Abstraction: The type of that element is Widget. Widget is the contract (the Abstraction). It says "I don't care if you are an image, text, or button, as long as you can paint yourself on the screen."

Result: Because you used Composition in terms of Abstraction (holding a generic Widget instead of a specific Icon), your FlexibleCard is now infinite. You never have to touch its code again, no matter what new design requirements come in.

This is the heart of Flutter: Build slots (Abstraction) and fill them with blocks (Composition).

Conclusion
You don't need to read a dusty textbook to understand Object-Oriented Programming.

  1. Inheritance is why you extend StatelessWidget.
  2. Encapsulation is why you use _ in your State variables.
  3. Polymorphism is why every widget has a build() method.
  4. Abstraction is why you nest widgets inside widgets.

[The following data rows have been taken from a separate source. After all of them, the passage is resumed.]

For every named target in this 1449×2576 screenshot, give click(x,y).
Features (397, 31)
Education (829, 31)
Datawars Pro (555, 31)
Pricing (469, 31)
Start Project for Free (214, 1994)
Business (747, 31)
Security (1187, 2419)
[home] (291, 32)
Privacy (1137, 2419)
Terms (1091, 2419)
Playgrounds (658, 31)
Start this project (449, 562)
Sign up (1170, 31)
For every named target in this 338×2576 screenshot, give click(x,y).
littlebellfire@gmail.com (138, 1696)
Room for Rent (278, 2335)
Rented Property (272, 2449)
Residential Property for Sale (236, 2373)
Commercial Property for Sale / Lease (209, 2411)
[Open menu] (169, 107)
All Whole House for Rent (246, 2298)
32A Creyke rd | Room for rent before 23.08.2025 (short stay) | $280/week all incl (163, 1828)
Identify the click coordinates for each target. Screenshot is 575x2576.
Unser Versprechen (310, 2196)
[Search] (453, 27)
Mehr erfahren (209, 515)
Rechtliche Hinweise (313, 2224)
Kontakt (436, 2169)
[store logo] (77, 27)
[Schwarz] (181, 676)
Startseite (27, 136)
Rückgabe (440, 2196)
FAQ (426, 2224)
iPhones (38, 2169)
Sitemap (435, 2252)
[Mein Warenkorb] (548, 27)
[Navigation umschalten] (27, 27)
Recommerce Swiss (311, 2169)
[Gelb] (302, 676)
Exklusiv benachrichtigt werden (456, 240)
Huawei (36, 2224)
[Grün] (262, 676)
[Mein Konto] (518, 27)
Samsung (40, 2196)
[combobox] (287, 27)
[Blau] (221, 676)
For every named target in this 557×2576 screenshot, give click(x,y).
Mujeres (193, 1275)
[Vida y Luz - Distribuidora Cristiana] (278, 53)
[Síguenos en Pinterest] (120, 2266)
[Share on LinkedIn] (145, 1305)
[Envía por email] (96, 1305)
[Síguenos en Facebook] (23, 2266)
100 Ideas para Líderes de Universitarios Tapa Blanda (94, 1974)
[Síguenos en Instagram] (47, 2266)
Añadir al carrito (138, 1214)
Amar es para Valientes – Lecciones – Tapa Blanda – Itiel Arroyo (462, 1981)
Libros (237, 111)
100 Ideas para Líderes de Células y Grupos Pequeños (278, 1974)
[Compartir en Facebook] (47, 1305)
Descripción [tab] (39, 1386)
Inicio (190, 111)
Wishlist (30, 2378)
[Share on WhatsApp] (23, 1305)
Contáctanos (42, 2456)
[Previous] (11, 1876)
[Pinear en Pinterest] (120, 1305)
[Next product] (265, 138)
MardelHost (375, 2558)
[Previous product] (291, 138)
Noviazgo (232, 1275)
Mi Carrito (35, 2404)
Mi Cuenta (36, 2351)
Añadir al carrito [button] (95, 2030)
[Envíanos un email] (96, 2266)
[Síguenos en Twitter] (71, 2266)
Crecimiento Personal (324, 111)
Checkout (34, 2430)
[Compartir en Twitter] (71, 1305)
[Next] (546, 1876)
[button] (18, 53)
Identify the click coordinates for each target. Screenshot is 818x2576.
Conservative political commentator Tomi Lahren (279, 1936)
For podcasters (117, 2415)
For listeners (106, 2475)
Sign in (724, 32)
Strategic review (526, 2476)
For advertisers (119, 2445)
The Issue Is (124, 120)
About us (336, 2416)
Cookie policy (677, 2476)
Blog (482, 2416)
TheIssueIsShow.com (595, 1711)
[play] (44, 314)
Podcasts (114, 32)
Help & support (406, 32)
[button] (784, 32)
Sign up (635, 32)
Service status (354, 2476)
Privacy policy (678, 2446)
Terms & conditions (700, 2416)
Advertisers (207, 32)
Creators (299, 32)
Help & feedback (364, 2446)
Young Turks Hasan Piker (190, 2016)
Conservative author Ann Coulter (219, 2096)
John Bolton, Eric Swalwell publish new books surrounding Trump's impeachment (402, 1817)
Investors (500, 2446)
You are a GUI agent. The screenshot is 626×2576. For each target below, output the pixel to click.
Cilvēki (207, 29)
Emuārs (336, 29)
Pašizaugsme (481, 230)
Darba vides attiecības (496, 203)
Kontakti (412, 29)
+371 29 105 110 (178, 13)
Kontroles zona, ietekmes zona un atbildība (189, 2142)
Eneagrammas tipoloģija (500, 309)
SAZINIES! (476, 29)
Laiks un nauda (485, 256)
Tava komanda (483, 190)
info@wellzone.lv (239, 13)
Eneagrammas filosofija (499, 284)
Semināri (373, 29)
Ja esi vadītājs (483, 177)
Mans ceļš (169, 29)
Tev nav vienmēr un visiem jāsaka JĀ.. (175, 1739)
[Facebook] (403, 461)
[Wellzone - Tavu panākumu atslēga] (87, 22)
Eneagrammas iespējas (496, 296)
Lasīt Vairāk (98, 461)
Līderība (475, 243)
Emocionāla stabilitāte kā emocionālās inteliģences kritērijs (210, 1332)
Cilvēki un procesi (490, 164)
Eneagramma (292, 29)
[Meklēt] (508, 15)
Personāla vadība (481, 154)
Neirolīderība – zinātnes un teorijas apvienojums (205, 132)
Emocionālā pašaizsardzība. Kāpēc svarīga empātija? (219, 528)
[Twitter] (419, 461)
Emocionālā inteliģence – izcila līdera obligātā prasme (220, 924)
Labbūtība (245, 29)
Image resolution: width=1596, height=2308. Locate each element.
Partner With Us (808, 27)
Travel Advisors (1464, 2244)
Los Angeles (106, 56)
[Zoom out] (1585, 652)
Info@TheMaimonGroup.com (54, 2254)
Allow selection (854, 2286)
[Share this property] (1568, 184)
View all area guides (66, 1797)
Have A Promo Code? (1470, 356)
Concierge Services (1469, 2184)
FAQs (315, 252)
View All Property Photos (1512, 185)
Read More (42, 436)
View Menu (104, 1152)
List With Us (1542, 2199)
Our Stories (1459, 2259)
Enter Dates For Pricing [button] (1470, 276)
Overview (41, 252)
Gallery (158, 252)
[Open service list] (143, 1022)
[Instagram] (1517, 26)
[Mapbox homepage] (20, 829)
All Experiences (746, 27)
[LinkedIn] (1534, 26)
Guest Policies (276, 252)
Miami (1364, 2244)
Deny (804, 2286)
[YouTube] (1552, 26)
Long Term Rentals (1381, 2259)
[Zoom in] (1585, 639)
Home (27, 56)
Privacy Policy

You aren't just "building screens." You are orchestrating a conversation between objects. And the best part? You were already doing it.

Flutter didn’t invent a new paradigm. It applied object-oriented principles with restraint and taste.

If you align your services, state, and business logic with the same rules that Flutter uses internally, your app starts to feel coherent rather than stitched together.

You don’t need to learn OOP for Flutter. You need to realize that Flutter has been teaching you all along.